WHAT YOU ARE ASKED TO DO => Recast the records from the line containing "Viewport: 1200px width, 770px" through the line containing "[x=464, y=29]" as a two-column CSV with the headers instruction and location. Give one row per record, with its text under instruction and its answer under location, each value in a quoted field with line breaks turned into spaces, and include no other records.

GIVEN DATA =>
* * * *

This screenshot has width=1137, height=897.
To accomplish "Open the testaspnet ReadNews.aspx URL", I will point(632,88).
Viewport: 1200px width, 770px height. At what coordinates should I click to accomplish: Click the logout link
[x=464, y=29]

* * * *

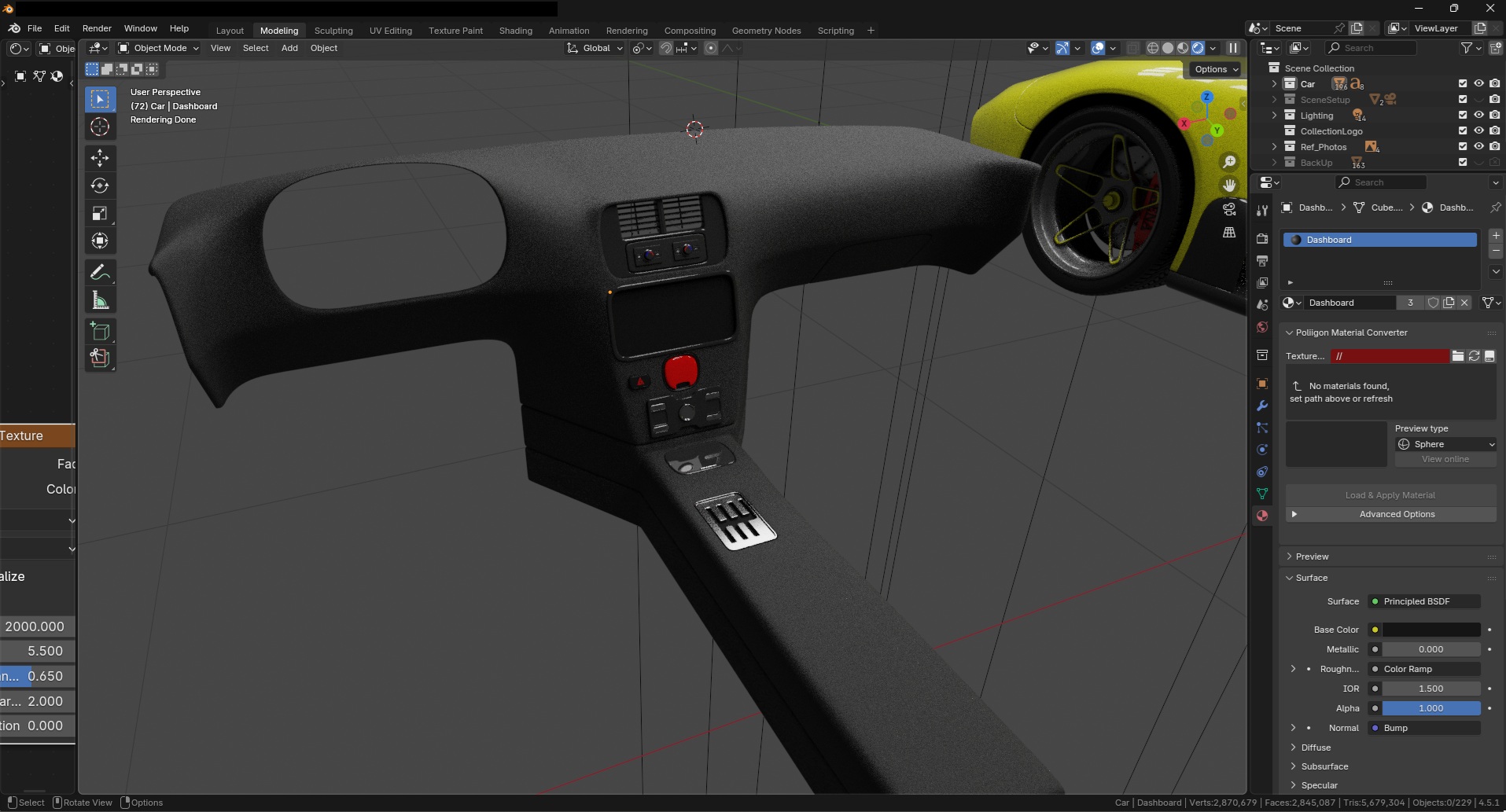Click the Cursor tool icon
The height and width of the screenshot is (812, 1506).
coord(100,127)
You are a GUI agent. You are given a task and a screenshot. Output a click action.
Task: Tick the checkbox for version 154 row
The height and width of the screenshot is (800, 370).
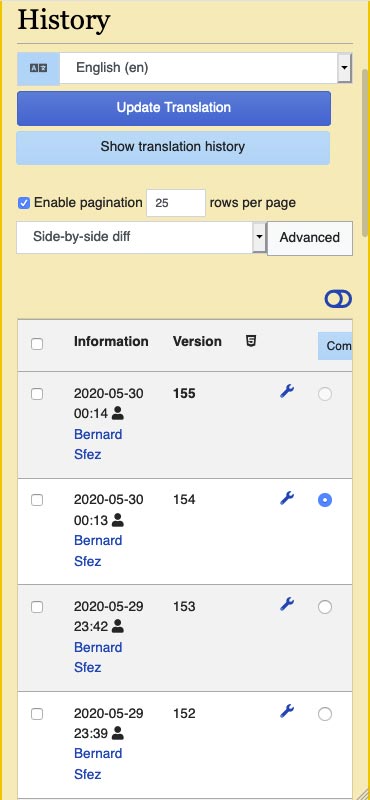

* * * *

COMPLETE OUTPUT =>
instruction,location
"Viewport: 1200px width, 770px height. At what coordinates should I click to accomplish: Click the logout link","[x=464, y=29]"